La réaction à Washington ne s'est pas fait attendre. Des représentants de haut rang de l'administration Trump considèrent cette mesure comme une attaque contre la liberté d'expression américaine et annoncent des « actions réactives ». Au cœur de ces actions se trouve le projet Granite Act, dont l'acronyme signifie: « Guaranteeing Rights Against Novel International Tyranny & Extortion ».
La loi envisagée, déjà introduite dans plusieurs États américains, vise à contrer juridiquement les tentatives étrangères de sanctionner les plateformes ou citoyens américains pour leurs discours. À l'avenir, des poursuites contre des actes de censure étrangers pourraient être intentées devant les tribunaux américains, avec des dommages-intérêts punitifs d'un montant multiple des amendes infligées. L'immunité étatique serait également levée pour ces cas. Les actifs des autorités européennes aux États-Unis pourraient être confisqués.

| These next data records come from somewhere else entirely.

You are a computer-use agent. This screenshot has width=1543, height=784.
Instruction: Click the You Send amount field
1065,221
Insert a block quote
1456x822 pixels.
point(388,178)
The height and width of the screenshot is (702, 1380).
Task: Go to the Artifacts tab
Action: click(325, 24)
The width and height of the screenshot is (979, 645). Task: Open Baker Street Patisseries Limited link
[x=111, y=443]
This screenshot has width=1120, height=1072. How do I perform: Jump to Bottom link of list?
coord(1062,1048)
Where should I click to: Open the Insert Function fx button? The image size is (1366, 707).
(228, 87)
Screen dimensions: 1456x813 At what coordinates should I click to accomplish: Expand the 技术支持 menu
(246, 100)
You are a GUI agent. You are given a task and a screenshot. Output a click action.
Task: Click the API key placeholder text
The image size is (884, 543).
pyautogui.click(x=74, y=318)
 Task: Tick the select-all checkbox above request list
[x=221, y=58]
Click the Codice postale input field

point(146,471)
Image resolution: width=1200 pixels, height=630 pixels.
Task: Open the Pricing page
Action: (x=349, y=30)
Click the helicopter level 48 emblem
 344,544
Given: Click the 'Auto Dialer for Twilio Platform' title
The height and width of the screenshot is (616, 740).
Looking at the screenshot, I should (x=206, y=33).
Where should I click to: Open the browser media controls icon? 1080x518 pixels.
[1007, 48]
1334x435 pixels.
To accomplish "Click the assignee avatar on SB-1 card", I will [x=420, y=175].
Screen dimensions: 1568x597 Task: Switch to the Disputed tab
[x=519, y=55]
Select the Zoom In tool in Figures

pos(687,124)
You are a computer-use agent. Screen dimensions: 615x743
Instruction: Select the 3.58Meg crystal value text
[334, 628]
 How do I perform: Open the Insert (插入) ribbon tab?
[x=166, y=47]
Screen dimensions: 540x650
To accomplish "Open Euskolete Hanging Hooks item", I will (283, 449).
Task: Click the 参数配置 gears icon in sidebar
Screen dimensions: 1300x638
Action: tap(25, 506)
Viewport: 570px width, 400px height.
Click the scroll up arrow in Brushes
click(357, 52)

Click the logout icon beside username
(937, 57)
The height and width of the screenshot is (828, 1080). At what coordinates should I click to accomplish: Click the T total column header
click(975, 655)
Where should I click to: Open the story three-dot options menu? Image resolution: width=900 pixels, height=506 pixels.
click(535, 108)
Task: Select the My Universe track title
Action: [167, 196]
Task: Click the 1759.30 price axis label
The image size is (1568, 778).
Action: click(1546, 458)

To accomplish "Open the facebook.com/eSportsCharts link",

Particulièrement dans le collimateur: l'architecture complexe de censure de l'UE et de l'Allemagne, qui selon les recherches de la plateforme Liber-Net s'appuierait sur plus de 330 acteurs - des ONG aux instituts semi-publics, en passant par les vérificateurs de faits financés par des fonds publics. L'Allemagne à elle seule devrait consacrer environ 1,5 milliard d'euros par an à ces structures.